Work to complete => Show every line below that contains the word "Task", matching its capitalization exactly.

Some lines
========================================================================

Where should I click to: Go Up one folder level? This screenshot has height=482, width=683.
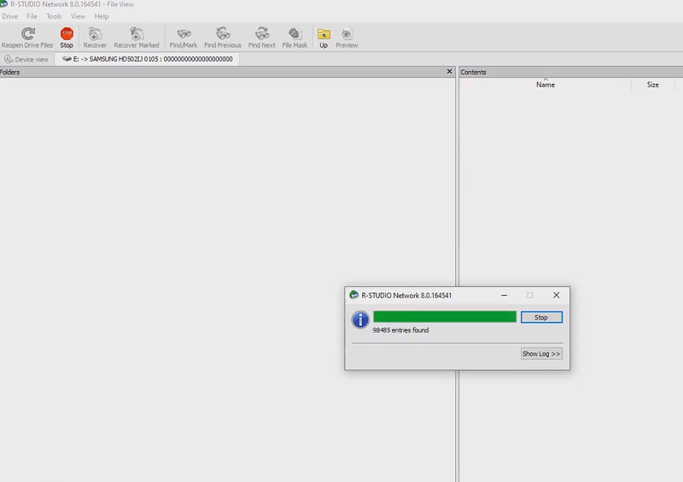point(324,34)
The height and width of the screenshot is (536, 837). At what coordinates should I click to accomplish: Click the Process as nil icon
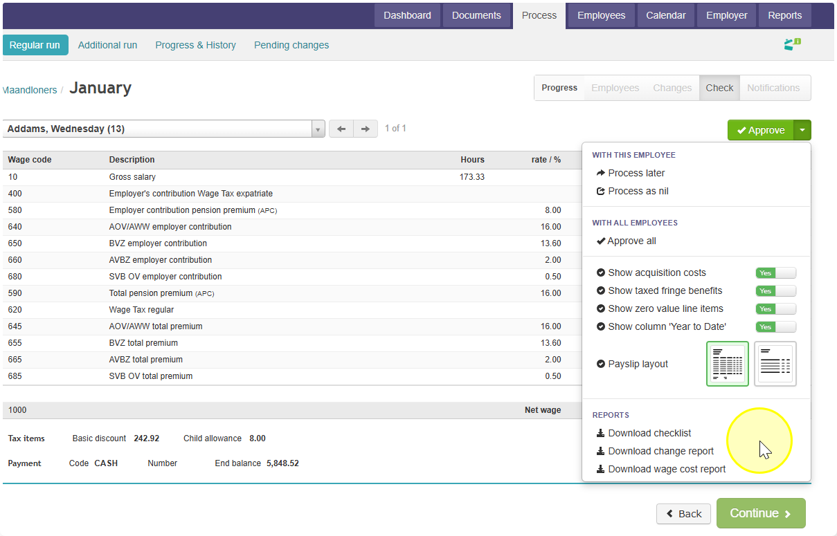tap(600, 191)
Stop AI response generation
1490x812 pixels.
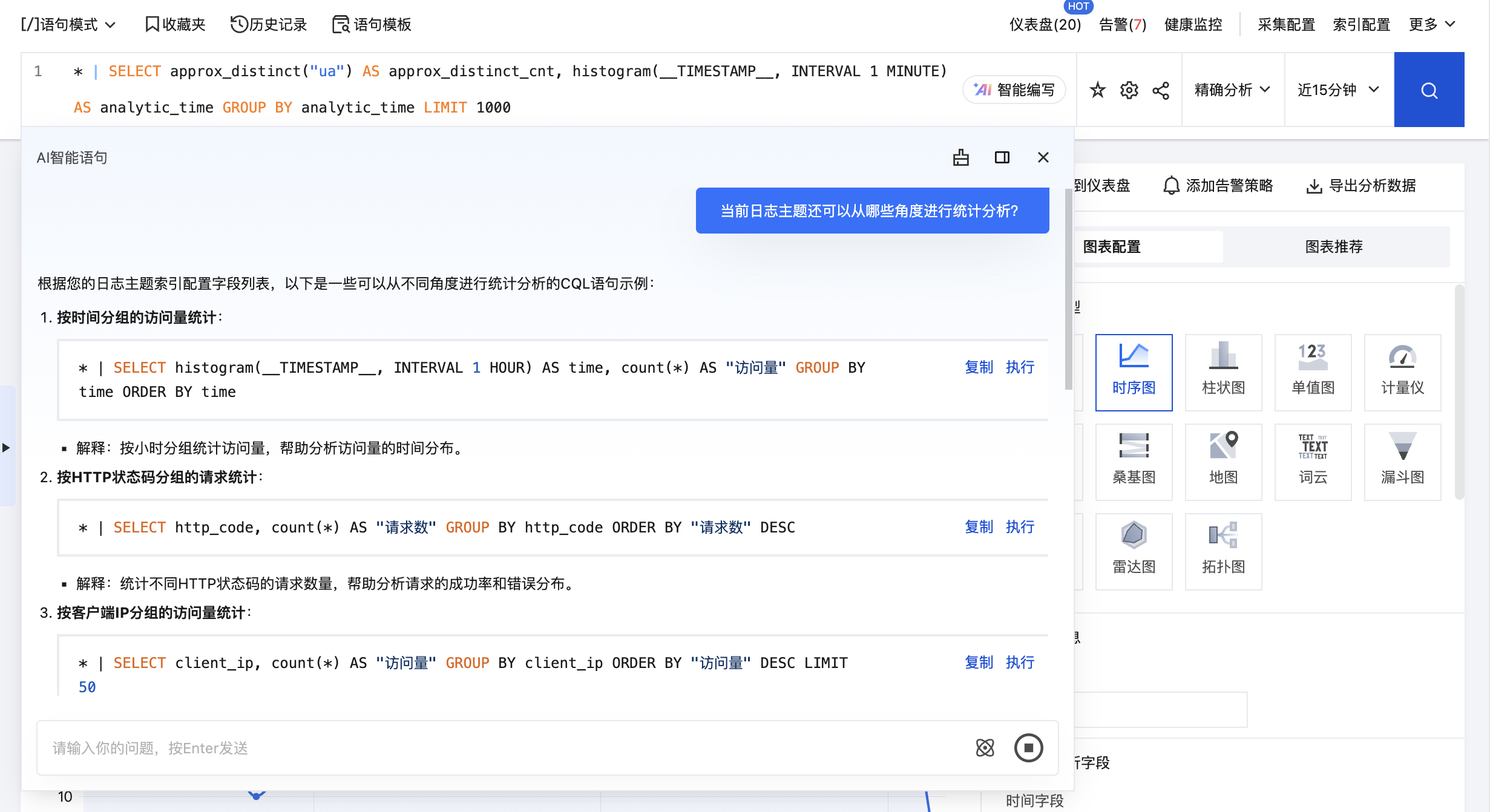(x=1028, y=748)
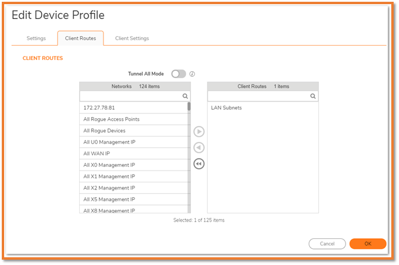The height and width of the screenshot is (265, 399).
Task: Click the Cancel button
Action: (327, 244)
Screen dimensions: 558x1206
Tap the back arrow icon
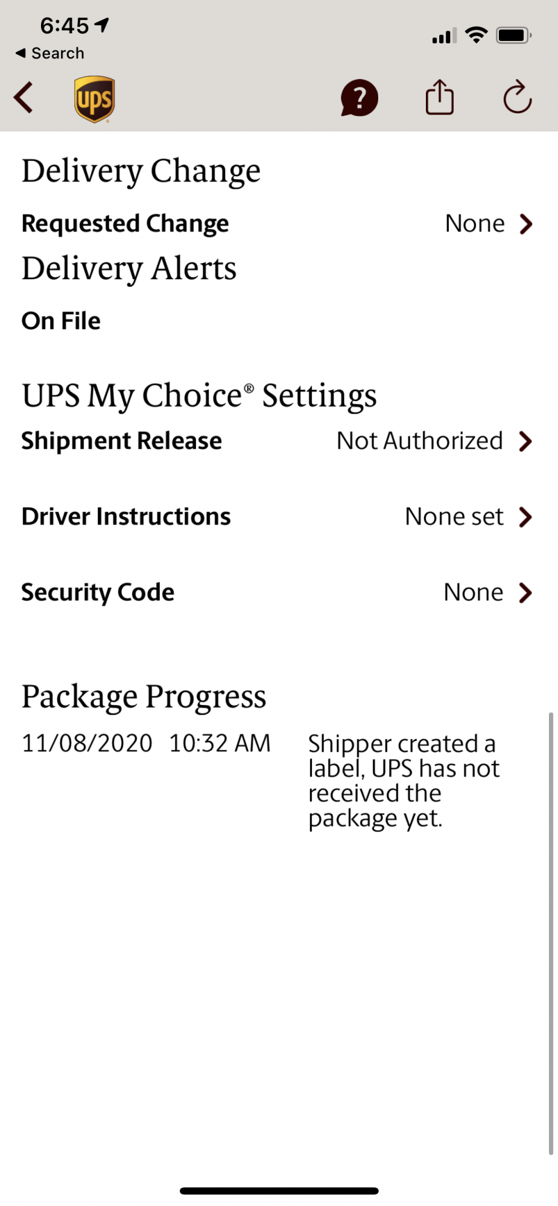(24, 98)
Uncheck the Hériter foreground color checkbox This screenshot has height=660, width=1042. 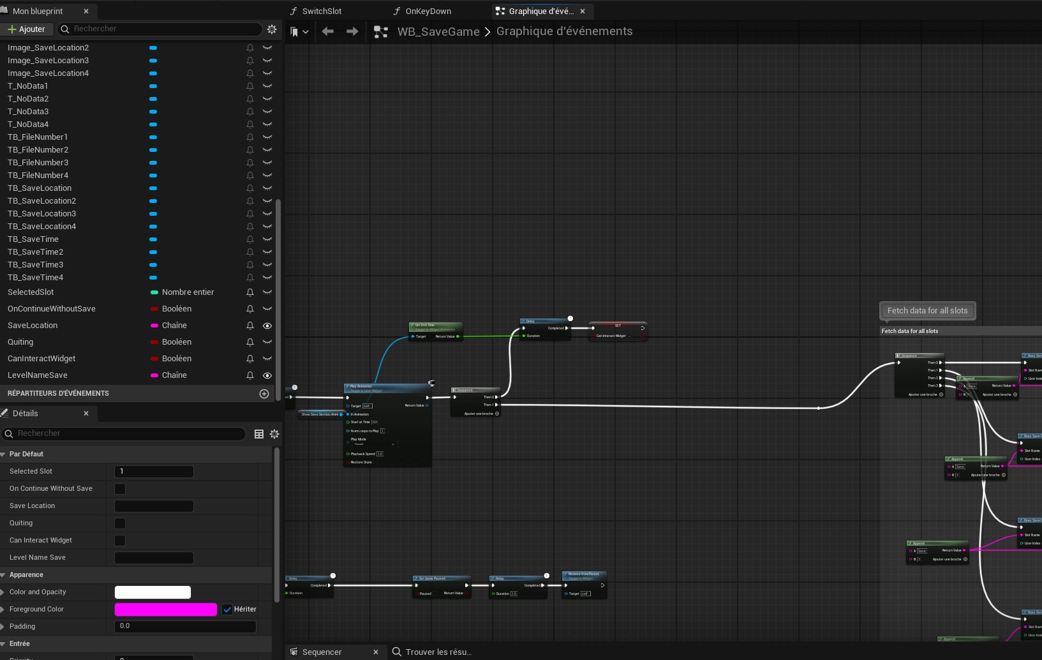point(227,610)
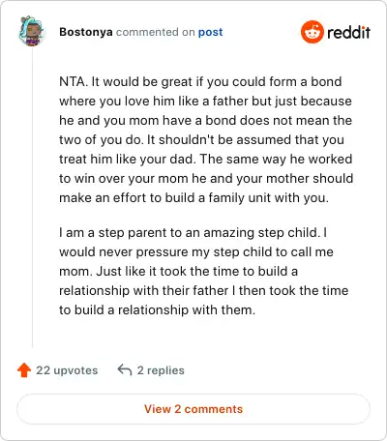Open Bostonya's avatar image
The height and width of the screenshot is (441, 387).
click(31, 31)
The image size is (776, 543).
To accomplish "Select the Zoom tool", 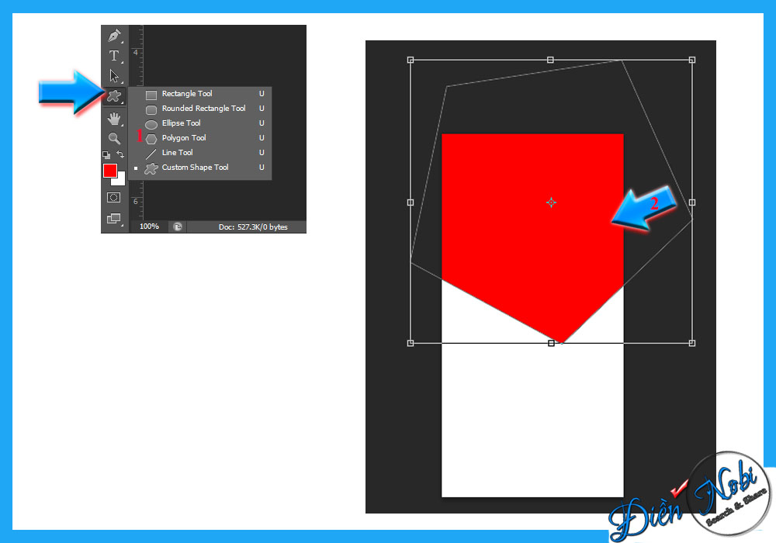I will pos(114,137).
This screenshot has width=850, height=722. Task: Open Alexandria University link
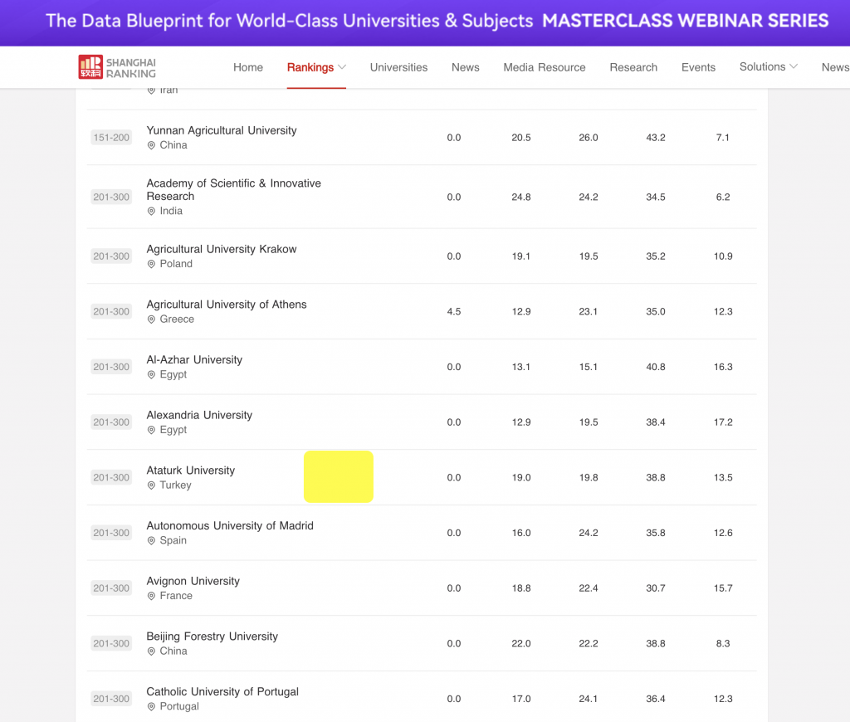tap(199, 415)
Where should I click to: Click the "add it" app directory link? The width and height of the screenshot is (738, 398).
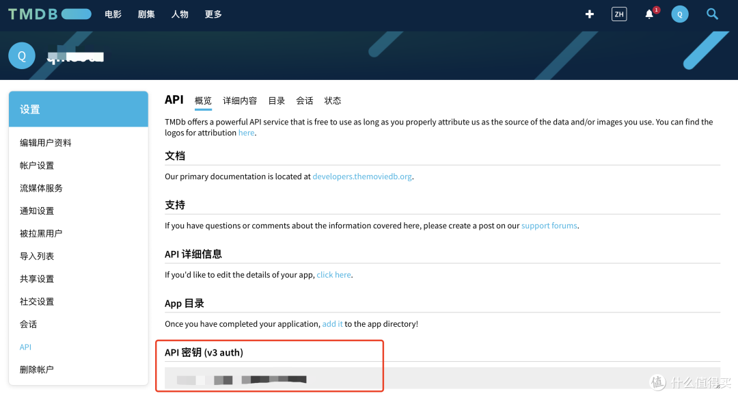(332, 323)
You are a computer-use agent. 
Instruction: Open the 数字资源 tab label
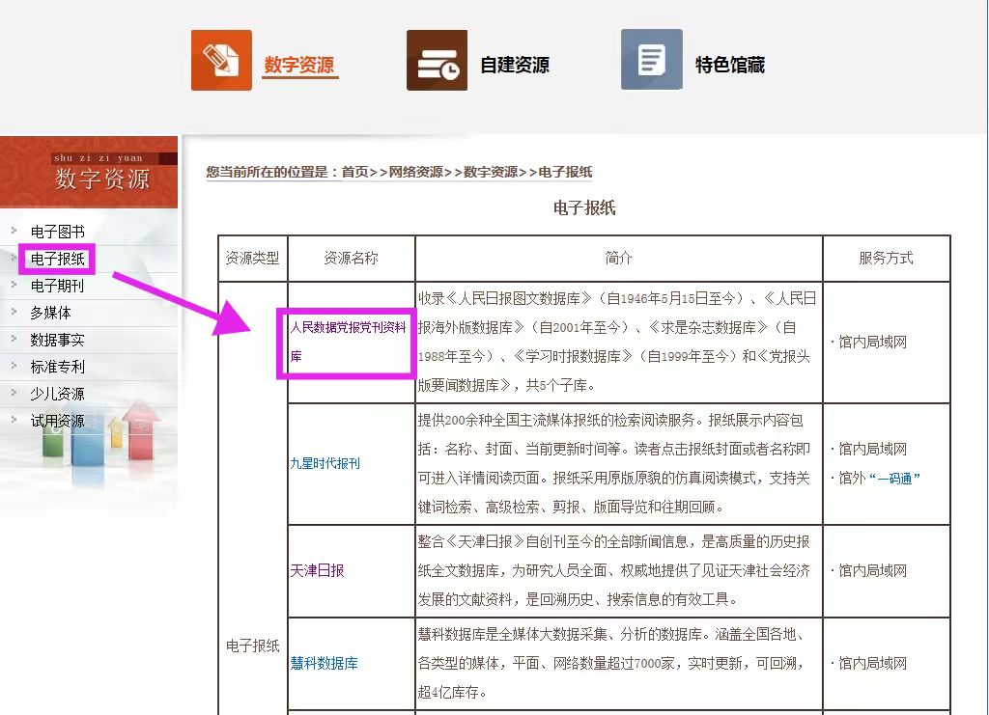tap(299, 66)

========================================================================

Response =>
Task: Click the Cancel button
This screenshot has width=850, height=722. Task: Open Alexandria University link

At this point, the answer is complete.